Boost logo

Ublas :

Subject: Re: [ublas] GSOC 2013
From: oswin krause (oswin.krause_at_[hidden])
Date: 2013-03-26 15:56:14


Hi,

there is one more thing i want to comment, and this is on the more
serious side:

On 23.03.2013 16:15, Nasos Iliopoulos wrote:
> David,
> Since mdsd:array is a generic multi-dimensional container it is not
> bound to algebraic operations. I expect that with proper aligned
> memory allocation and SSE aglorithms (It is easy to add a custom
> storage container that supports that) it will be as fast as MKL,
> GotoBLAS, Eigen or armadillo. I believe that within that context, a
> GSOC project will need to include both the matrix container and the
> SSE algorithms tasks, or even AVX.
> (http://en.wikipedia.org/wiki/Advanced_Vector_Extensions)
>

and also the starting post from David itself:

On 23.03.2013 13:47, David Bellot wrote:
> OK, the idea behind this is to have a clean framework to enable
> optimization based on SSE, Neon, multi-core, ... you name it.

Just to make this clear: in the current state of the library, SSE, AVX,
multi core computation etc won't cut it as soon as the arguments
involved are bigger than ~32KB. In this case, uBLAS performance is
memory bound.Thus we will only wait more efficient for the next block of
memory. And even if it were not, the way ublas is designed makes it
impossible to use vectorization aside from the c-style functions like
axpy_prod, which can in 99% of all relevant cases be mapped on
BLAS2/BLAS3 calls of the optimized C libraries(which give you AVX/SSE
and OpenMP for free). If you expect that SSE helps you when computing your

A+=prod(B,C);

than you will be desperately disappointed in the current design.

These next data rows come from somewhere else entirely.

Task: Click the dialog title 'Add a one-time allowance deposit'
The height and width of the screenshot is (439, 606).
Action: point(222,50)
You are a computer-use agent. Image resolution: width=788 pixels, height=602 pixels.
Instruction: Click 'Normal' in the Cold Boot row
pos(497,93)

Now maybe some of you are thinking: "But all fast linear algebra
libraries are using SSE, so you must be wrong". Simple answer: these
libraries are not memory bound as they optimize for that (you can
experience this yourself by comparing the performance of copying a big
matrix to transposing it. Than try the transposition block-wise:
allocate a small buffer, say 16x16 elements, and than read 16x16 blocks
from the matrix, write them transposed into the buffer and than copy the
buffer to the correct spot in the target matrix. this gives a factor 7
speed-up on my machine. no SSE, no AVX.).

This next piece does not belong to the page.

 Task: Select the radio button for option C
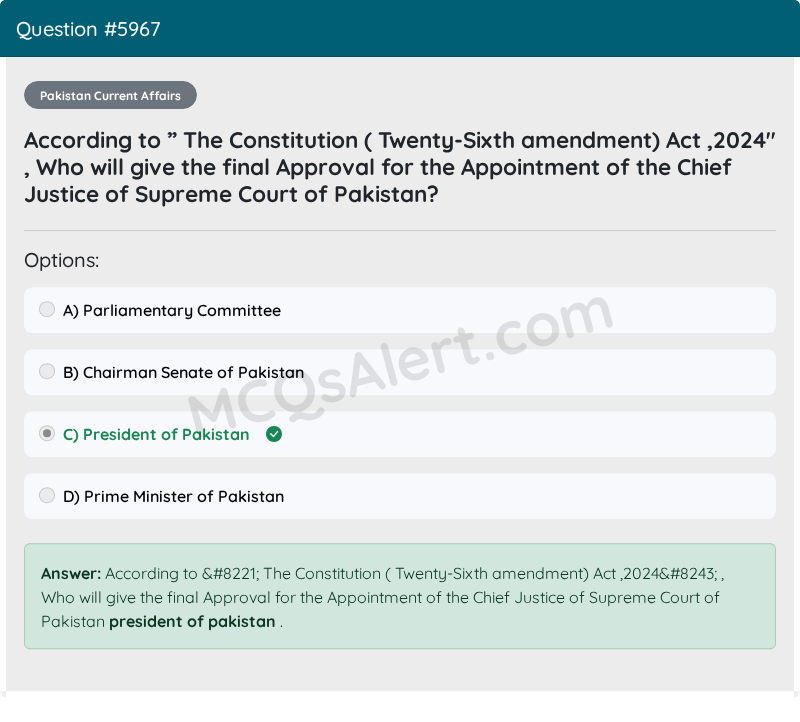[x=47, y=434]
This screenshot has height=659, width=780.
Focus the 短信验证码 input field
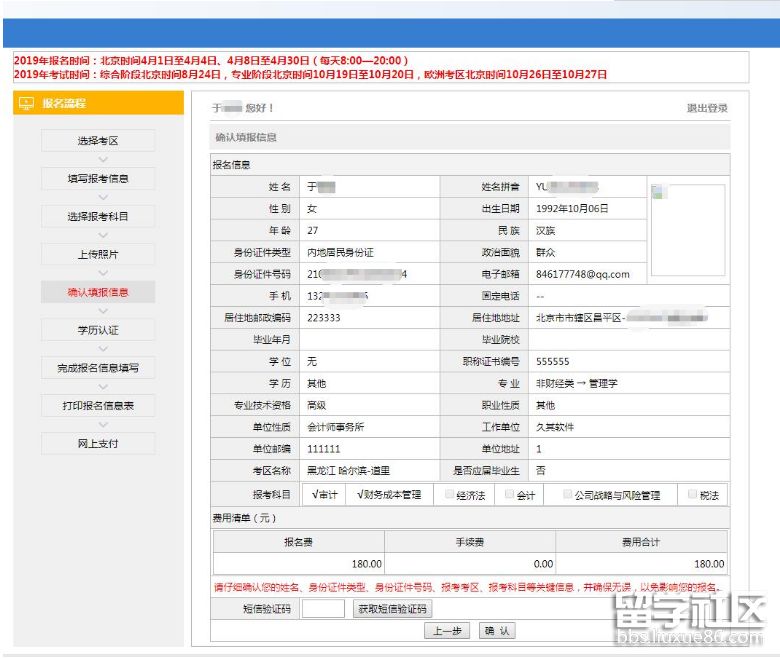pyautogui.click(x=323, y=608)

Don't trust me, trust the writer of the gotoblas library:

Goto, Kazushige, and Robert A. Geijn. "Anatomy of high-performance
matrix multiplication." /ACM Transactions on Mathematical Software
(TOMS)/ 34.3 (2008): 12.

We all don't have enough time to implement fast linear algebra
algorithms. Instead we should fall back to the numeric bindings as often
as possible and use the power of expression templates to generate an
optimal sequence of BLAS2/BLAS3 calls.

I would also like to part in that if it happens.

Greetings,
Oswin